(Goal)
Reproduce the listing below, replacing every occurrence of "image size" with "screenshot size" and leaving everything else unchanged.

##############################

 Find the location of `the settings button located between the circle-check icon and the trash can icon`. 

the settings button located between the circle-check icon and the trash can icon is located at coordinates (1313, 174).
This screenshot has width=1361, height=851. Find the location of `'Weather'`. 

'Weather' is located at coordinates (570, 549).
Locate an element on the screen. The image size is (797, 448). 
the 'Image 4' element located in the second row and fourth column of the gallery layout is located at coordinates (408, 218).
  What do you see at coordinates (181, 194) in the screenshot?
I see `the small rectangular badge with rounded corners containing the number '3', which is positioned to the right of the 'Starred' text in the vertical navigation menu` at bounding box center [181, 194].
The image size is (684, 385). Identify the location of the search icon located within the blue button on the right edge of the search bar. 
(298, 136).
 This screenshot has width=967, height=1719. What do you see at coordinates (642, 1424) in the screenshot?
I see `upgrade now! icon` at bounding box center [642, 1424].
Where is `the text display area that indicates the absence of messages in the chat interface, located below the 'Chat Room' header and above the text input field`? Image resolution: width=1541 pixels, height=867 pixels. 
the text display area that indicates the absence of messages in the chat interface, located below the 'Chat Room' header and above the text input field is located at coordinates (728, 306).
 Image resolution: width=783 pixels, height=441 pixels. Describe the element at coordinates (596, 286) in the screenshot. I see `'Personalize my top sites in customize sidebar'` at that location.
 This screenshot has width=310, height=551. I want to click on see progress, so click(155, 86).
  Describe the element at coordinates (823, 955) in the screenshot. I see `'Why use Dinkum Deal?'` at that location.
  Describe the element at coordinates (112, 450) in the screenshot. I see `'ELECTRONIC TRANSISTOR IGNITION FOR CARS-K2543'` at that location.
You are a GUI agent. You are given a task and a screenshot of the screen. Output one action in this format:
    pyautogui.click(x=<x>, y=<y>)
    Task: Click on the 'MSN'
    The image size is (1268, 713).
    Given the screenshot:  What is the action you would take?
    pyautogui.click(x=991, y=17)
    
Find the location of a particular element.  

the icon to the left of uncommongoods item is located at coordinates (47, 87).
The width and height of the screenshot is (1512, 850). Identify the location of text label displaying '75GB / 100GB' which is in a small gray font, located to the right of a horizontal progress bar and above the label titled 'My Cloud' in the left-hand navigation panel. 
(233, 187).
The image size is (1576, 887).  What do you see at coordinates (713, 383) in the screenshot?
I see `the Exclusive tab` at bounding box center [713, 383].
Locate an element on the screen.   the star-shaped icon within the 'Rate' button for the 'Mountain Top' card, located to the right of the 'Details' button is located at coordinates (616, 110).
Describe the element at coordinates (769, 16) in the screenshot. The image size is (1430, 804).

##############################

(Result of the task)
 Find the location of `the settings button located between the circle-check icon and the trash can icon`. 

the settings button located between the circle-check icon and the trash can icon is located at coordinates (1313, 174).
This screenshot has width=1361, height=851. Find the location of `'Weather'`. 

'Weather' is located at coordinates (570, 549).
Locate an element on the screen. The screenshot size is (797, 448). 
the 'Image 4' element located in the second row and fourth column of the gallery layout is located at coordinates (408, 218).
  What do you see at coordinates (181, 194) in the screenshot?
I see `the small rectangular badge with rounded corners containing the number '3', which is positioned to the right of the 'Starred' text in the vertical navigation menu` at bounding box center [181, 194].
The screenshot size is (684, 385). Identify the location of the search icon located within the blue button on the right edge of the search bar. 
(298, 136).
 This screenshot has width=967, height=1719. What do you see at coordinates (642, 1424) in the screenshot?
I see `upgrade now! icon` at bounding box center [642, 1424].
Where is `the text display area that indicates the absence of messages in the chat interface, located below the 'Chat Room' header and above the text input field`? Image resolution: width=1541 pixels, height=867 pixels. 
the text display area that indicates the absence of messages in the chat interface, located below the 'Chat Room' header and above the text input field is located at coordinates (728, 306).
 Image resolution: width=783 pixels, height=441 pixels. Describe the element at coordinates (596, 286) in the screenshot. I see `'Personalize my top sites in customize sidebar'` at that location.
 This screenshot has width=310, height=551. I want to click on see progress, so click(155, 86).
  Describe the element at coordinates (823, 955) in the screenshot. I see `'Why use Dinkum Deal?'` at that location.
  Describe the element at coordinates (112, 450) in the screenshot. I see `'ELECTRONIC TRANSISTOR IGNITION FOR CARS-K2543'` at that location.
You are a GUI agent. You are given a task and a screenshot of the screen. Output one action in this format:
    pyautogui.click(x=<x>, y=<y>)
    Task: Click on the 'MSN'
    The screenshot size is (1268, 713).
    Given the screenshot:  What is the action you would take?
    pyautogui.click(x=991, y=17)
    
Find the location of a particular element.  

the icon to the left of uncommongoods item is located at coordinates (47, 87).
The width and height of the screenshot is (1512, 850). Identify the location of text label displaying '75GB / 100GB' which is in a small gray font, located to the right of a horizontal progress bar and above the label titled 'My Cloud' in the left-hand navigation panel. 
(233, 187).
The screenshot size is (1576, 887).  What do you see at coordinates (713, 383) in the screenshot?
I see `the Exclusive tab` at bounding box center [713, 383].
Locate an element on the screen.   the star-shaped icon within the 'Rate' button for the 'Mountain Top' card, located to the right of the 'Details' button is located at coordinates (616, 110).
Describe the element at coordinates (769, 16) in the screenshot. The screenshot size is (1430, 804).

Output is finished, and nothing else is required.